[Start of section]
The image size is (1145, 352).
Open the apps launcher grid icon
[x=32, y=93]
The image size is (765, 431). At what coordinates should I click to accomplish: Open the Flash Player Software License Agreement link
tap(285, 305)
[End of section]
— Requirement —
Repeat the whole listing verbatim.

— Task response —
The image size is (1145, 352).
Open the apps launcher grid icon
[x=32, y=93]
The image size is (765, 431). At what coordinates should I click to accomplish: Open the Flash Player Software License Agreement link
tap(285, 305)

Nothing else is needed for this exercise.